Thierry Fontaine captured collectors’ attention with his large photographic self-portraits in which he is featured covered in mud, clay or chalk. By continuously masking or redefining his own identity using materials taken from the places that also act as backgrounds to his photographs, he expresses the ability to adapt to the most diverse contexts: from his own island to a city like Paris or Rome, where he lived in 2000 as a scholarship holder of the Academy of France. Identity moulded by nature and culture is the actual subject of his research, suspended between the uniformity of globalization and the heightening of individuality as the most extreme form of resistance to homologation.
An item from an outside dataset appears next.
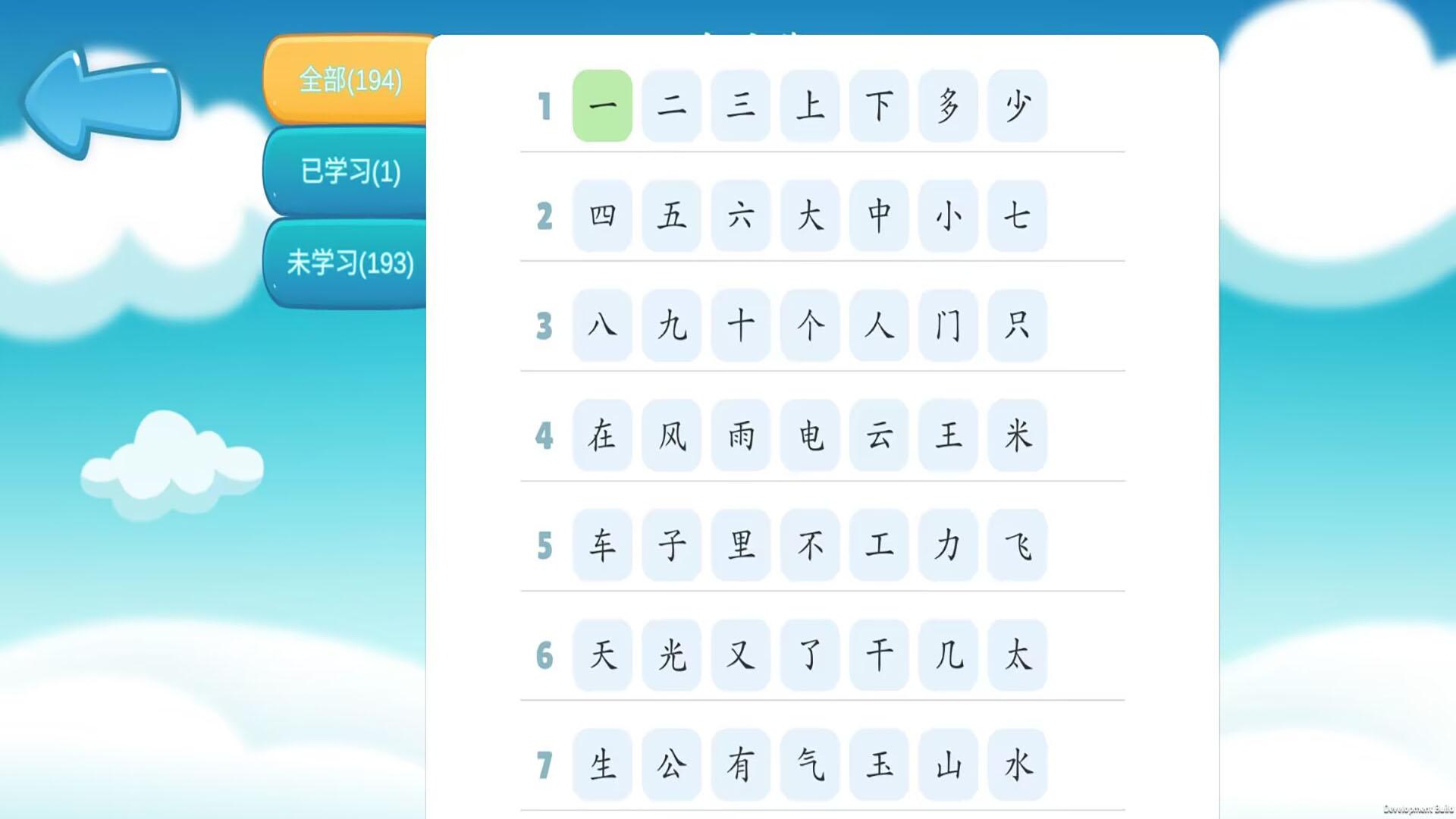Viewport: 1456px width, 819px height.
Task: Open character 飞 at end of row 5
Action: click(1017, 545)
"Creating sculptures and showing landscapes", as Fontane himself says, is the object of his art. Sculpture is the title that the artist gave to his most well-known photographic series, while each image that makes it up is identified by a number and by the name of the place in which they were shot. The prices of the c-type prints exhibited in London, printed in editions of six, depend on the series. For the prints taken in La Réunion between 1998 and 1999 the prices range between $ 3.900 (€ 4.350) for Sculpture 7 (140 x 100 cm) and $ 4.120 (€ 4.600) for Sculpture 3 (146 x 106 cm), and $ 4.470 (€ 5.300) for Sculpture 9 (165 x 125 cm), while the photographs taken in Rome in 2000, like Sculpture 10 (190 x 125 cm) and Sculpture 15 (190 x 125 cm), cost $ 5.280 (€ 5.890).
Gallerist Salvatore Ala (of the Salvatore+Caroline Ala gallery, Milan) explains that "the prices of the works by Fontaine vary according to their size, that range between 105 x 105 cm of Sculpture 34 to 190 x 125 cm of Sculpture 15", on which the London quotes are also based. "As regards the market for Fontaine, so far his photographs have been mainly bought by private collectors, but we are also promoting him to museums" says Salvatore Ala. The hypothesis that Fontaine may soon become part of prestigious public collections must not be excluded: one of his works is in fact already in the collection of the Fundação Calouste Gulbenkian-Centro de Arte Moderno in Lisbon.